» **Required tasks**
**1)** In the winter exhibitions article, who curated Visual Vanguard?
**2)** Reproduce the winter exhibitions article verbatim from "See Full Review" to "for a decade.".
**3)** Write the next portion of the winter exhibitions article, continuing from its final sentence.

» **Extract provided**
20 MUST SEE EXHIBITS (Winter, 2022)
by Yvonne Bynoe
There are 20 must-see museum exhibitions focusing on African-American art happening this winter that we want you to know about. The exhibits are occurring throughout the country and range from major career retrospectives to historical surveys to contemporary art. Some of the exhibits are already on view, while others are opening soon, so be sure to check the dates.
1. African American Art in the 20th Century
Hudson River Museum
Yonkers, NY
Closes: January 16, 2022
African American Art in the 20th Century is a presentation of 43 figurative and abstract paintings and sculptures by 34 African American artists who came to prominence during the Harlem Renaissance in the 1920s and the modern Civil Rights Movement of the 1960s. Drawn from the permanent collection of the Smithsonian American Art Museum, the artists include Benny Andrews, Ellis Wilson,William H. Johnson, Jacob Lawrence, Frederick J. Brown, Sargent Johnson, Loïs Mailou Jones, Romare Bearden, and Sam Gilliam.
2. Visual Vanguard: An Exhibition of Contemporary Black Carolina Artist
Harvey B. Gantt Center For African American Art + Culture
Charlotte, NC
Closes: January 17, 2022
Visual Vanguard: A Exhibition of Contemporary Black Carolina Artists is the inaugural biennial for The Harvey B. Gantt Center for African American Art + Culture located in Charlotte, North Carolina. The exhibition centers the work of 25 Black artists associated with North Carolina and South Carolina. Curators, Stephen Hayes and David Wilson, both artists from Durham, were intent on presenting Black artists in the region who were producing exemplary work but are still operating under the public’s radar.
See Full Review of Exhibit at Visual Vanguard: An Exhibition of Contemporary Black Carolina Artists
3. 30 Americans
Columbia Museum of Art
Columbia, SC
Closes: January 17, 2022
30 Americans showcases works by many of the most important African-American artists of the last three decades. The featured artists include Nick Cave, Glenn Ligon, Lorna Simpson, Mickalene Thomas, and Kehinde Wiley. The exhibition focuses on issues of racial, sexual, and historical identity in contemporary culture as it facilitates a cross-generational artistic dialogue. All of the artworks in the exhibition are from the Rubell Museum’s permanent collection, which has been traveling throughout the United States for a decade.
4. Alma Thomas: Everything is Beautiful
The Phillips Collection
Washington, DC
Closes: January 23, 2022
Alma W. Thomas: Everything Is Beautiful is an important retrospective that traces her life from semi-rural Georgia to Washington, D.C. The Howard University graduate became the first Black woman given a solo show at the Whitney Museum of American Art at age 81. Through Thomas’s artworks and archival materials, this exhibition shows how her artistic practices extended far beyond her studio and into other areas of her life such as community service, teaching, and gardening.

» **Dataset records**

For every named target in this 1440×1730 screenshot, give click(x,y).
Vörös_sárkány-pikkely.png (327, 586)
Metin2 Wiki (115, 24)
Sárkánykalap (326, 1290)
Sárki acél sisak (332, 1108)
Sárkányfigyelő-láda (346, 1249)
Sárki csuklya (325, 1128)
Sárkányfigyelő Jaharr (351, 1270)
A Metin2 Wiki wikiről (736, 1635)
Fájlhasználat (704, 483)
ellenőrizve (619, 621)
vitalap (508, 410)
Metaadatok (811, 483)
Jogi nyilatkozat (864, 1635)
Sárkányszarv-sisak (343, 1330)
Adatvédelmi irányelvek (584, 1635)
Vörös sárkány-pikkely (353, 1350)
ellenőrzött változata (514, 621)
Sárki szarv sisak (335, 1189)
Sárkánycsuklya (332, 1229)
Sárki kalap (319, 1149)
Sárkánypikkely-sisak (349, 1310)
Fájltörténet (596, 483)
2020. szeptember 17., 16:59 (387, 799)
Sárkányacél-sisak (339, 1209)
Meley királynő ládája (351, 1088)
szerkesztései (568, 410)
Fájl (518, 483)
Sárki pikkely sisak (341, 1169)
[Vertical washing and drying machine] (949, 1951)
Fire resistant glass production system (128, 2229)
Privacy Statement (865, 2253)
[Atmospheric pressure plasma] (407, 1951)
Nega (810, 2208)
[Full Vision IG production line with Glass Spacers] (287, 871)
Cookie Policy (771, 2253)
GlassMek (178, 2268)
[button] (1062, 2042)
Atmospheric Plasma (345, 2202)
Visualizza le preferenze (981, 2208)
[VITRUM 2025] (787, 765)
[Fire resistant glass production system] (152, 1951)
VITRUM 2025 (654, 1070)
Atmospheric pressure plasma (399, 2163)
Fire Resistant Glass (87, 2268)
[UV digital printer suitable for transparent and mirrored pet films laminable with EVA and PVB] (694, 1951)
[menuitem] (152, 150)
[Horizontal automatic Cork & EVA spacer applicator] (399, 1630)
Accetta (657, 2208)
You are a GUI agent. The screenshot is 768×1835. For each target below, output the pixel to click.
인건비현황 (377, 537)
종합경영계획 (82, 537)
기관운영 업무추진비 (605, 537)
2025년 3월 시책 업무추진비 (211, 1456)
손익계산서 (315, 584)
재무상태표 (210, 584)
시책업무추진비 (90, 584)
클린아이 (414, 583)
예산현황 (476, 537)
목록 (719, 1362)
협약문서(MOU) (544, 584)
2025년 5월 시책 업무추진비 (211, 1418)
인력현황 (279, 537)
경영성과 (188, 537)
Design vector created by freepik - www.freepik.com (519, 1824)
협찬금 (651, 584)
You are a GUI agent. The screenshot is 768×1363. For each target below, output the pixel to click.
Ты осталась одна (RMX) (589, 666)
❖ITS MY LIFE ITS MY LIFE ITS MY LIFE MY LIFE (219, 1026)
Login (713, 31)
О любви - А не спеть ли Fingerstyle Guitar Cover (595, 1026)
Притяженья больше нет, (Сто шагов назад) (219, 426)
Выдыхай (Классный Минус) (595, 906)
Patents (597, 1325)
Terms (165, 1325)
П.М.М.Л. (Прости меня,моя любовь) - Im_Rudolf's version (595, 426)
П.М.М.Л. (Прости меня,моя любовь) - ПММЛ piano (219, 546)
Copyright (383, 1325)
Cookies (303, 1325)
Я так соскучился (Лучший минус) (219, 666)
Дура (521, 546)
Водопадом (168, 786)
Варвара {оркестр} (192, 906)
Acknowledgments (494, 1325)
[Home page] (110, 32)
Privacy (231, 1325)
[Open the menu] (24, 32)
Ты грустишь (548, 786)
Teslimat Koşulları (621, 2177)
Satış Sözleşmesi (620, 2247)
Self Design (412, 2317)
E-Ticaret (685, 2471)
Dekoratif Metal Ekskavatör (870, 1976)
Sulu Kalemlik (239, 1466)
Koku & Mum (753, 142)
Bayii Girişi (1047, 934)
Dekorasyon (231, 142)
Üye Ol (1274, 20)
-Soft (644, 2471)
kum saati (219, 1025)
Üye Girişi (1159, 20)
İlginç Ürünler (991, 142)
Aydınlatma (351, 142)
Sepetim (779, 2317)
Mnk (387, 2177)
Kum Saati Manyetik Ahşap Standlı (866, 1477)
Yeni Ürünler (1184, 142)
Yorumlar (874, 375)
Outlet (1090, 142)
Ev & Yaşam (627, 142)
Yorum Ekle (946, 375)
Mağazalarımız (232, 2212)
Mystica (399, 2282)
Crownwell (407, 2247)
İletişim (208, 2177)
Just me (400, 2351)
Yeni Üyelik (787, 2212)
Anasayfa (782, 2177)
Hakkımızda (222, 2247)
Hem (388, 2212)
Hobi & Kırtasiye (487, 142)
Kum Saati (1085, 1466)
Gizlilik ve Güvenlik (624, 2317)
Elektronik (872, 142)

» **Set of answers**
**1)** Stephen Hayes and David Wilson, both artists from Durham.

**2)**
See Full Review of Exhibit at Visual Vanguard: An Exhibition of Contemporary Black Carolina Artists
3. 30 Americans
Columbia Museum of Art
Columbia, SC
Closes: January 17, 2022
30 Americans showcases works by many of the most important African-American artists of the last three decades. The featured artists include Nick Cave, Glenn Ligon, Lorna Simpson, Mickalene Thomas, and Kehinde Wiley. The exhibition focuses on issues of racial, sexual, and historical identity in contemporary culture as it facilitates a cross-generational artistic dialogue. All of the artworks in the exhibition are from the Rubell Museum’s permanent collection, which has been traveling throughout the United States for a decade.

**3)**
5. AFRO-ATLANTIC HISTORIES
Museum of Fine Arts, Houston
Houston, TX
Closes: January 17, 2022
Afro-Atlantic Histories presents works by artists from 24 countries to examine the 450-year Atlantic Slave Trade. The exhibit explores changing viewpoints across time and geography through major paintings, drawings, prints, sculptures, photographs, time-based media art, and ephemera. The range extends from historical paintings by Jean-Baptiste Debret, Frans Post, and Dirk Valkenburg to work by Harlem Renaissance artist, Aaron Douglass, to contemporary art by Kara Walker. The exhibition premiered in 2018 at the Museu de Arte de São Paulo (MASP) in Brazil.
Viewer discretion advised this exhibition
6. Sanford Biggers: Codeswitch
California African American Museum
Los Angeles, CA
Closes: January 23, 2022
Biggers began creating quilts in 2009 when he was commissioned by Hidden City Philadelphia to produce a work for the Mother Bethel African Methodist Episcopal Church, a stop on the Underground Railroad. Sanford Biggers: Codeswitch is the first survey of quilt-based works by the New York-based interdisciplinary artist. The exhibit features nearly 50 pieces that reference contemporary art, African-American culture, sacred geometry, and more.
See also: LaToya Ruby Frazier exhibit that runs concurrently.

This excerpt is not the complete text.